Page extract:

——

The club slashed kids’ time on the farm from 40 hours a week to seven. The total bill was more than $7,000.
“From our perspective as an educational program, that really wasn’t sufficient,” said Deborah Dietrich, the area educator responsible for 4-H clubs in Philadelphia and other Southeastern Pennsylvania counties.
The club held its last meeting of the 2021-22 school year the second week in January, at the Pennsylvania Farm Show. It has not been granted access to the farm for the coming school year, first because of the impasse over insurance and then other requirements.
“We have not been allowed on the farm since,” said Louise Kilderry, the assistant sheep and goat leader. “Right now, the kids are getting nothing. Every time we met one requirement, the school district upped it one.”
Dietrich called Fox Chase Farm a “flagship club,” one of only two city 4-H groups to make it through the pandemic.
That it is now effectively defunct — no alternate site in the city has been found — is a great loss for Philadelphia, Dietrich said.
“It was meaningful and impactful to Fox Chase Farm, to the city, to our members,” Dietrich said. “We thought it was a good collaboration. ... It’s disappointing that we’re not able to work this out.”
Nathan Whitaker, 10, loved his year in 4-H, where he raised and showed Morgan, a goat named after his favorite character on his favorite show, Pup Academy.
“I had to feed him, and I had to walk him, and I had to trim their nails, give him medicine, bathe him, and everything else,” said Nathan, who’s a rising fifth grader at Blair Christian Academy in West Mount Airy. If he loses the chance to participate in 4-H, “I would be really sad,” he said.
Nathan had to commit two days a week to unglamorous work — “cleaning the pen, scooping up the poop. It was dirty, it smelled, and sometimes it was cold or raining,” said his mother. But he did it. “Above and beyond the animal experience, we appreciated the skill set it helped produce in him: perseverance, tenacity, commitment. It made a difference.”
Dietrich, who oversees programs in 11 counties, said she’s never run into these kinds of roadblocks. She has worked for Penn State Extension — which runs Pennsylvania 4-H clubs — for more than 30 years.
4-H carries insurance for its clubs and it’s typical for the organization that hosts a club to negotiate with 4-H over terms, Dietrich said. The insurance terms were worked out, Dietrich said, but an additional license requirement has been the sticking point.
“It is so protective of the school district’s interests that I cannot get our volunteer liability insurance carrier to agree to sign,” Dietrich said. “And the fee schedule the district set up was astronomical.”
The club sold its animals after the Farm Show, as it does every year; it has not purchased new ones because there’s nowhere to raise them. In a typical year, livestock season would have begun this month.
“We have the money and the will to feed our own animals, we have the people to do it,” said Laurie Hazelwood, parent of a club member.
Tess Rader, a longtime club member and recent graduate of MaST Charter School, first signed up for 4-H because she loved animals and her mother thought Tess might enjoy the experience. That proved to be an understatement: Tess became president of the club, already works as a veterinary technician, and is headed to Delaware Valley University, where she will begin studies she hopes will lead her to become a full-fledged vet.
“4-H changed my life,” said Rader, 18. She spent time nearly every day with her animals, working them, feeding them, forming bonds with them. Until this past school year, there were community events where she gained public speaking experience and confidence.
But once the district implemented its changes, “it was a huge struggle,” said Rader, who had hoped to continue her involvement with the club, mentoring younger students. “We were constantly worried about whether we had the money to keep the club going.”

——

About this task: In the article about the Fox Chase Farm 4-H club, why hasn't the club bought new animals since the Farm Show? Answer in one to three sentences. The records have no connection to the article about the Fox Chase Farm 4-H club.

——

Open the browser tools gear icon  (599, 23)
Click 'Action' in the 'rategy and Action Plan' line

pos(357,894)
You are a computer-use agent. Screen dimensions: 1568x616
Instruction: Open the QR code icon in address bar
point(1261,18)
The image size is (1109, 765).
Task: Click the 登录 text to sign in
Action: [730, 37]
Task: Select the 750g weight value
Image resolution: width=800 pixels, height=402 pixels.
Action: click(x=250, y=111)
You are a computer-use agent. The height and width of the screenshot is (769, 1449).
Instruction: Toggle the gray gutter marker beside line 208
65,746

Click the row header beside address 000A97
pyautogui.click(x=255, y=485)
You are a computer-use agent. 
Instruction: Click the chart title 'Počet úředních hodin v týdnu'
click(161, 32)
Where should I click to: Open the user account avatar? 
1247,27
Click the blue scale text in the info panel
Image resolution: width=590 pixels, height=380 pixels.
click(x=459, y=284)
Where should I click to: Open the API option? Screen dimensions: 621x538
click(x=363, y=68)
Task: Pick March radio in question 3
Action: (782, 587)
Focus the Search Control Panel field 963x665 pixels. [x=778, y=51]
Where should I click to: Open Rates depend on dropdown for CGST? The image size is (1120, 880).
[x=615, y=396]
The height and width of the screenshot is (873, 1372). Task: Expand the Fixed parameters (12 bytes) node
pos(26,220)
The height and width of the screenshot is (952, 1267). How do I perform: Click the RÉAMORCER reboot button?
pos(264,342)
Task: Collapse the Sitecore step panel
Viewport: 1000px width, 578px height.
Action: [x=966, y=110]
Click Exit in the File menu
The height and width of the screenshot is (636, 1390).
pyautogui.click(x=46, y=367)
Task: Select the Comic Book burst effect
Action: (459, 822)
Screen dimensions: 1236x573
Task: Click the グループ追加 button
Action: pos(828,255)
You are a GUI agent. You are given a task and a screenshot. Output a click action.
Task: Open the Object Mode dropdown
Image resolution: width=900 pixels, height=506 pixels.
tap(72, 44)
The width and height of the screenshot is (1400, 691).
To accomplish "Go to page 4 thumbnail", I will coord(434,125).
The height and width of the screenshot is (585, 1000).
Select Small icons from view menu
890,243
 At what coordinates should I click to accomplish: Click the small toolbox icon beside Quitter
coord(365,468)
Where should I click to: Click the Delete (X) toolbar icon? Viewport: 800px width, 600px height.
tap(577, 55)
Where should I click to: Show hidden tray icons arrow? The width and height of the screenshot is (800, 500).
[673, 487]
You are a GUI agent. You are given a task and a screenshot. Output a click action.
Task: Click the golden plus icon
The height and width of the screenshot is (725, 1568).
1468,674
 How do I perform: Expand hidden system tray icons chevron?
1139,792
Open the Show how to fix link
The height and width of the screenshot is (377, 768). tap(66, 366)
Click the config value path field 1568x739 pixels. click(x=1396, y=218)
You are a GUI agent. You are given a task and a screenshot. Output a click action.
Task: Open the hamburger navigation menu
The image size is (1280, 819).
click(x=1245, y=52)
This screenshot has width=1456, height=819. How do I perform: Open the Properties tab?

——

Answer to this exercise: The club sold its animals after the Farm Show, as it does every year. It has not bought new ones because it has nowhere to raise them, since it has not been allowed on the farm.